Data Science Roundup #65: Slack's Data Infrastructure, the (Human) History of AI, & more!

Data infrastructure @ Slack and Blue Apron. Andrew Ng gives a master class on building deep learning that works. Open data from Stack Overflow. The very human history of AI. And: introducing type safety to statistical programming?

If you’ve been sent this newsletter by a friend, do me a favor and sign up. It’s your subscriptions that keep The Data Science Roundup growing!

Thanks 😁 😁

- Tristan

PS: We’re hiring!

Focus on: Data Infrastructure in the Wild

Two posts on practical applications: world-class data teams solving hard problems. Highly recommended.

Data Infrastructure @ Slack

If you stop and think about the number of Slack conversations you have personally participated in and then multiply by, oh, 100 million or so users, you start to get a sense of the scale problem that the data team at Slack faces. Their solutions? S3, Kafka, Presto, Hive, and Spark, all reading and writing Parquet. To me, this reads as an engineering-heavy and open-source-focused stack; the post goes into some of the (non-trivial) challenges they had in making this work.

Exercise for the reader: compare and contrast with the Blue Apron experience below.

slack.engineeringShare

Data Infrastructure @ Blue Apron

Blue Apron uses BigQuery as the core of their data infrastructure, piping data from Kafka and Postgres in via Airflow jobs. They optimize their tables via date partitioning while letting BigQuery handle schema updates. This post uses words like “effortless” and “confident”.

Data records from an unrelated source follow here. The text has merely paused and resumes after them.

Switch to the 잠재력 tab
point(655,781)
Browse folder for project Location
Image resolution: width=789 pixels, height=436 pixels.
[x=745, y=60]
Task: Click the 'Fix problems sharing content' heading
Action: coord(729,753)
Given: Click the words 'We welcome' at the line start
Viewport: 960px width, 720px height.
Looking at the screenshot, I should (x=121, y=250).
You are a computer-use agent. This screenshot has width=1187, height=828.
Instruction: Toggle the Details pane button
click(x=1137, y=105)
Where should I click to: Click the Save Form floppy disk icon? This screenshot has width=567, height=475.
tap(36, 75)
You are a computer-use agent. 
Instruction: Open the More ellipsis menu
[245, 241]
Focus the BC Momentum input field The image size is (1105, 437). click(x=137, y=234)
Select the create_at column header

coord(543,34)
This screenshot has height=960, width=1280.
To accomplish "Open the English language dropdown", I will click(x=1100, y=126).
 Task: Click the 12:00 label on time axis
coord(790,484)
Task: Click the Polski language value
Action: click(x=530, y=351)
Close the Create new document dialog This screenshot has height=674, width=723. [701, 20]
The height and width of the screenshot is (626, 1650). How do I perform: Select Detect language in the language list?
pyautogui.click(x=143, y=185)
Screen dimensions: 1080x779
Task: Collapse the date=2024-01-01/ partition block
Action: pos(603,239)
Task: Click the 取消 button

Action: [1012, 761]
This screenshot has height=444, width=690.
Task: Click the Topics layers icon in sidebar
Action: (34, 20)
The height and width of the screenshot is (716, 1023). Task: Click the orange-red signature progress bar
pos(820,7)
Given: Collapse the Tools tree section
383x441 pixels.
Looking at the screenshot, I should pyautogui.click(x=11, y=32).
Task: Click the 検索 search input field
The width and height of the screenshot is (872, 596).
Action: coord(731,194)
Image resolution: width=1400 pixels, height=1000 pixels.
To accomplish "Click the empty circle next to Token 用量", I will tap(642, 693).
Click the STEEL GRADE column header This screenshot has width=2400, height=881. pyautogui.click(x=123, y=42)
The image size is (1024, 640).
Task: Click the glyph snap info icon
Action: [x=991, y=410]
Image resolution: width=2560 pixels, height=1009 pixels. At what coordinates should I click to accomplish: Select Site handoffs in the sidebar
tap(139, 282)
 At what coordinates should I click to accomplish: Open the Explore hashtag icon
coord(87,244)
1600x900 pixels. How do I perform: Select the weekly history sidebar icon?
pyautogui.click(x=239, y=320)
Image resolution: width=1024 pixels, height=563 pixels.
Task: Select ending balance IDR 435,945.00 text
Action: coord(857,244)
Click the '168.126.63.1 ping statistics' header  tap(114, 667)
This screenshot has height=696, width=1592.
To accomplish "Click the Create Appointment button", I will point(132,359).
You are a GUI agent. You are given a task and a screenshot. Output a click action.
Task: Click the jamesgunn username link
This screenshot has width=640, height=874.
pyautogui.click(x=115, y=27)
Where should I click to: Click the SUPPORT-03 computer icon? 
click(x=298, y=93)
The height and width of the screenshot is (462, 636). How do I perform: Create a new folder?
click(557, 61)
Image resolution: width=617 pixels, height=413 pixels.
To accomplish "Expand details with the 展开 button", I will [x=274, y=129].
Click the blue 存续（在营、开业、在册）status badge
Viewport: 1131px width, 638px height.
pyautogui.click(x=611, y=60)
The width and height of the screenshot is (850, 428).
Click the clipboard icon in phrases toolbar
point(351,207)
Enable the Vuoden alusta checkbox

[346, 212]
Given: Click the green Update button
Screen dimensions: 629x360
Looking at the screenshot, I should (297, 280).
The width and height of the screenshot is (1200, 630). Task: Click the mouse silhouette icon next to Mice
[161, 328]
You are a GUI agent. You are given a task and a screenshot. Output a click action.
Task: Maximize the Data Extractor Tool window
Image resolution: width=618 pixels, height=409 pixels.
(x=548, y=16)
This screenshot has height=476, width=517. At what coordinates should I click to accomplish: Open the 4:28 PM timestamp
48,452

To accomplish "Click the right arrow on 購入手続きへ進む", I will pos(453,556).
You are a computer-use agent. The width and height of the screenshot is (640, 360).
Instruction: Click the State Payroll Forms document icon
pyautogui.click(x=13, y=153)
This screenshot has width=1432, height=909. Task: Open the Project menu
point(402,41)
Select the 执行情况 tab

While the Slack infrastructure still represents the dominant approach at savvy companies, it’s notable how much more straightforward Blue Apron’s BigQuery-based stack seems to be, and how much scalability it offers.

bytes.blueapron.comShare

This week's best data science articles

Nuts and Bolts of Building Deep Learning Applications

Andrew Ng just delivered a master class on applied deep learning at NIPS2016:

Ng highlighted the fact that while NIPS is a research conference, many of the newly generated ideas are simply ideas, not yet battle-tested vehicles for converting mathematical acumen into dollars. The bread and butter of money-making deep learning is supervised learning with recurrent neural networks such as LSTMs in second place. Research areas such as Generative Adversarial Networks (GANs), Deep Reinforcement Learning (Deep RL), and just about anything branding itself as unsupervised learning, are simply Research, with a capital R.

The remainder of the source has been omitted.